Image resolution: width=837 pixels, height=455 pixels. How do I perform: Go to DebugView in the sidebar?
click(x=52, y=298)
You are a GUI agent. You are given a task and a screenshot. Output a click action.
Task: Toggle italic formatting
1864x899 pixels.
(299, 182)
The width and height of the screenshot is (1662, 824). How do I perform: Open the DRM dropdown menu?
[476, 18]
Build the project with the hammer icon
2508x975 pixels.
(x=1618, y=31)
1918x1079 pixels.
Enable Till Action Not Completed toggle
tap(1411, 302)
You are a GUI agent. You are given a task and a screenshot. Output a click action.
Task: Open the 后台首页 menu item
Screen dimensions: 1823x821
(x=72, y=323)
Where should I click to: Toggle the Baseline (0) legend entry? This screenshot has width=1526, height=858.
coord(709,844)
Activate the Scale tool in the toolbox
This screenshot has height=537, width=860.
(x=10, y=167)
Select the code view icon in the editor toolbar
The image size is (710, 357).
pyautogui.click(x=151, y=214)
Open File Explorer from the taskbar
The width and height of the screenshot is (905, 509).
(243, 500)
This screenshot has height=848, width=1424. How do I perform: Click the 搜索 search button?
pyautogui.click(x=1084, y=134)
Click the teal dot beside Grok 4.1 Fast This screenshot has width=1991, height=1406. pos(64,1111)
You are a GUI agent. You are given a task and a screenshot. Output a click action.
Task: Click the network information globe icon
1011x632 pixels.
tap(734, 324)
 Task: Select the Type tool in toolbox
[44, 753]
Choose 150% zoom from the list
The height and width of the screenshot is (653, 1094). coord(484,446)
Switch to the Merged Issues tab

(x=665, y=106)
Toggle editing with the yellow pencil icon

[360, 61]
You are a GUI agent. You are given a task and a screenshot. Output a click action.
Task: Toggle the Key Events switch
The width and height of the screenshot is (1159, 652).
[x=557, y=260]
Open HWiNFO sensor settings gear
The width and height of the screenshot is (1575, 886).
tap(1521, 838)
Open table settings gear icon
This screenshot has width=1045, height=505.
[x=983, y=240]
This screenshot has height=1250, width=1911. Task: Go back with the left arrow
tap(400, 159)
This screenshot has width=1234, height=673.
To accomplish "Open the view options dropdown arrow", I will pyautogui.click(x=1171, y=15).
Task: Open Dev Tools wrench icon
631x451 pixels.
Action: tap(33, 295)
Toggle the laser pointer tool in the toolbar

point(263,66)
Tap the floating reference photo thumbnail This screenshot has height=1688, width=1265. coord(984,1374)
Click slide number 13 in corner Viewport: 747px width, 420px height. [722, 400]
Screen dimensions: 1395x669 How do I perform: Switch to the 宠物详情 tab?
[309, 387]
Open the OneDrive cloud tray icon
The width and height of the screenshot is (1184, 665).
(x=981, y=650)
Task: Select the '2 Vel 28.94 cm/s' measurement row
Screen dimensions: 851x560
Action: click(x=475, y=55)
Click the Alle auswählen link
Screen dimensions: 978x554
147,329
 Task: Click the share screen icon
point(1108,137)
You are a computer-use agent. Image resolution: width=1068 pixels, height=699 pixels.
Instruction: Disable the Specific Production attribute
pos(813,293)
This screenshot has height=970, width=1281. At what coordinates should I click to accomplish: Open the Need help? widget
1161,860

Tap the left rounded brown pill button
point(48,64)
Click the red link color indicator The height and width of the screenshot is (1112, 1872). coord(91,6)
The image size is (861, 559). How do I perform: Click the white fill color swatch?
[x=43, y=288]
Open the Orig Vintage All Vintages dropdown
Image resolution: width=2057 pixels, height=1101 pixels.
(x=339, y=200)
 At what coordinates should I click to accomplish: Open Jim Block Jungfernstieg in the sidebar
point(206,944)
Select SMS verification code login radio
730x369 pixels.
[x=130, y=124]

____________

*What you need to do*
Single out each line of the records above with the string "link" in it, and copy it.

*Exercise answer*
Click the Alle auswählen link
Click the red link color indicator The height and width of the screenshot is (1112, 1872). coord(91,6)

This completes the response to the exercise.